Reputation: 3806
I'm trying to compute some stuff in awk, and at the end print the result in the order of the input. For each line, I check if it has not been already seen. If not, I add it to the array and also store it in an order
array.
{
if (! $0 in seen) {
seen[$0] = 1
order[o++] = $0
}
} END {
for (i=0; i<o; i++)
printf "%s\n", order[i]
}
You can try it with
printf 'a\nb\na\nc\nb\na\n' | awk script_above
It prints nothing. If I print the variable o
at the end, it shows that its value is still 0. What am I doing wrong?
Upvotes: 1
Views: 3837
Reputation: 10865
You just need to add parens to get the right operator precedence*:
# a.awk
{
if (!($0 in seen)) {
seen[$0] = 1
order[o++] = $0
}
}
END {
for (i=0; i<o; i++)
printf "%s\n", order[i]
}
Test:
$ awk -f a.awk file
a
b
c
* (The unary !
binds more tightly than the in
operator: https://www.gnu.org/software/gawk/manual/html_node/Precedence.html)
Upvotes: 3
Reputation: 133610
What you are trying to do is in Shell way, awk
has a way where you could keep checking if an element is part of an array or not, try following once.

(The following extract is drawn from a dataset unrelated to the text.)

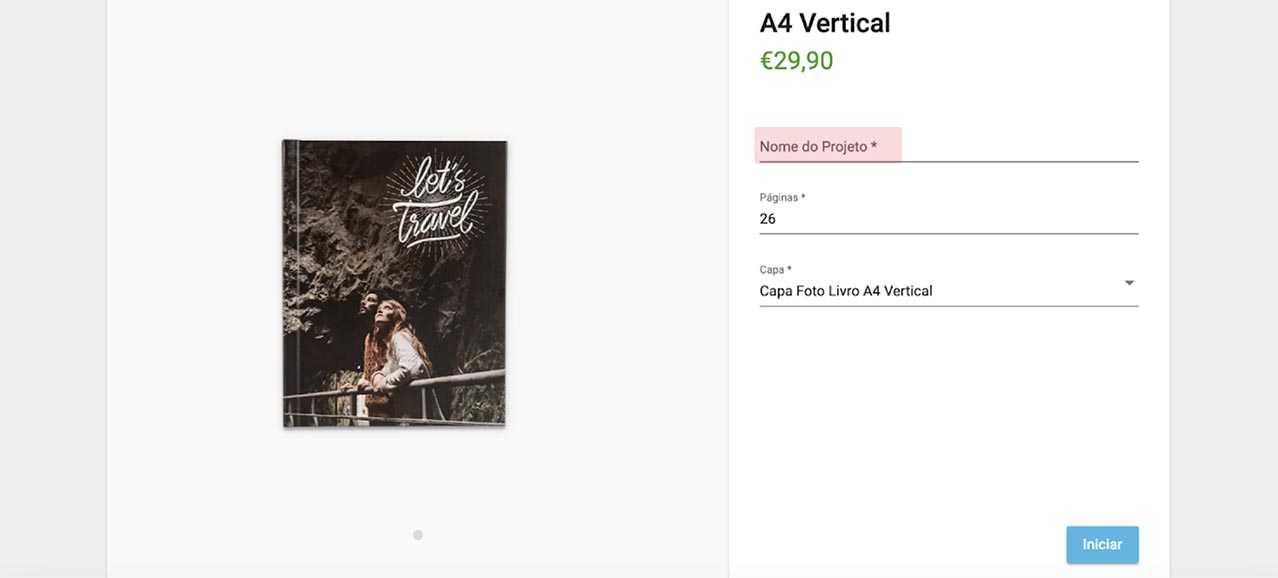Screen dimensions: 1278x578
Task: Click the Capa dropdown arrow icon
Action: [x=1129, y=283]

printf 'a\nb\na\nc\nb\na\n' | awk '
!seen[$0]++ {
order[o++] = $0
}
END {
for (i=0; i<o; i++)
printf "%s\n", order[i]
}'
Here !seen[$0]++
means it is checking condition if an element is NOT a part of indexes of array named a
then go inside the BLOCK(where your next statements are provided) then it does ++
which makes sure that this element(which was NOT there in array before checking condition)'s counter incremented by 1 so that next time this !seen[$0]++` condition is NOT TRUE for the already passed element.
Upvotes: 3